Apakah sedang memilih saham properti, dan tentu menginginkan adanya dividen yang menguntungkan? Tentunya dalam hal ini, Anda mencermati pos ‘laba bersih’ satu pengembang properti, dari waktu ke waktu.
Bila laba bersih terus naik/bagus, berarti dividen yang diberikan pun selalu naik.
Namun ada satu pos yang perlu dicermati. Yakni sebagai berikut: ‘laba yang dapat diatribusikan kepada entitas induk’.
Penjelasannya, secara ringkas-sederhana, dapat kita katakan bahwa ‘laba yang dapat diatribusikan’ adalah laba yang didapat pengembang, setelah dipotong hak para pihak pemegang saham nonpengendali, yang bermitra dalam proyek properti.
Walhasil, ‘laba yang dapat diatribusikan’, nilainya bisa lebih kecil daripada ‘laba bersih’.

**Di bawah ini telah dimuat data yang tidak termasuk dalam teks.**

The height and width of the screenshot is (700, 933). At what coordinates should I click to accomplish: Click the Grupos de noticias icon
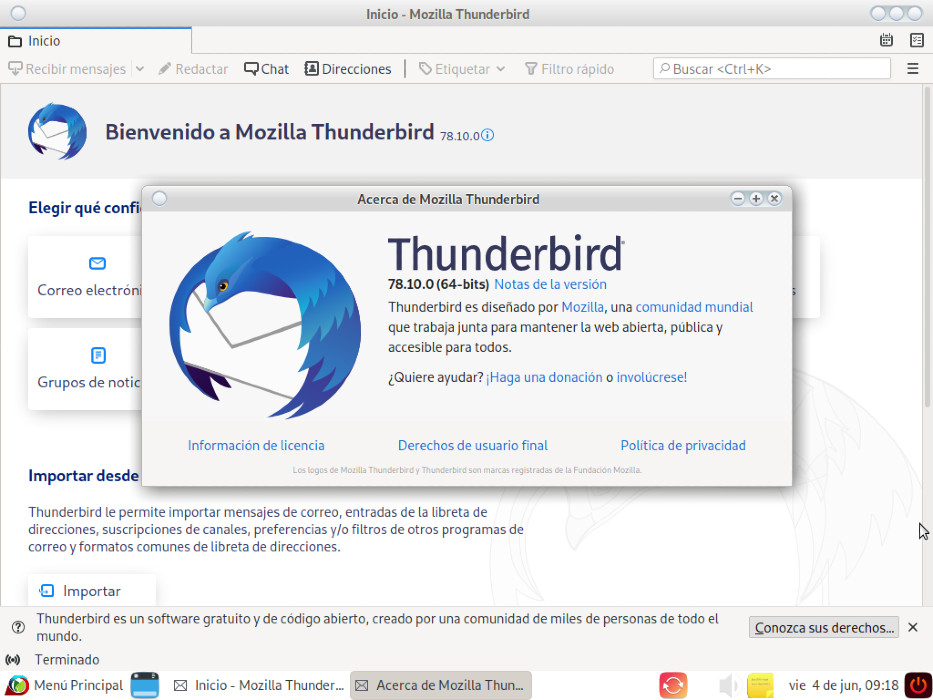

Dan yang menjadi acuan pembagian dividen, adalah pos ‘laba yang dapat diatribusikan’, yang nilainya bisa lebih kecil daripada ‘laba bersih’.
Jadi, perhitungkan tren kenaikan ‘laba yang dapat diatribusikan’ tersebut.
Pengembang properti yang banyak kerja sama pengembangan proyek dengan pihak lain—misalnya bermitra dengan pemilik lahan dan membentuk perusahaan patungan—bisa mendapatkan selisih signifikan antara ‘laba bersih’ dengan ‘laba yang dapat diatribusikan’.
Sebagai contoh, pada satu tahun pembukuan, pengembang B mendapatkan ‘laba bersih’ Rp 1,8 triliun. Setelah dipotong untuk hak para mitra kerja sama, pos ‘laba yang diatribusikan’ mencatat nilai ini: Rp 1,3 triliun atau berkurang 27-an persen. (Dhi)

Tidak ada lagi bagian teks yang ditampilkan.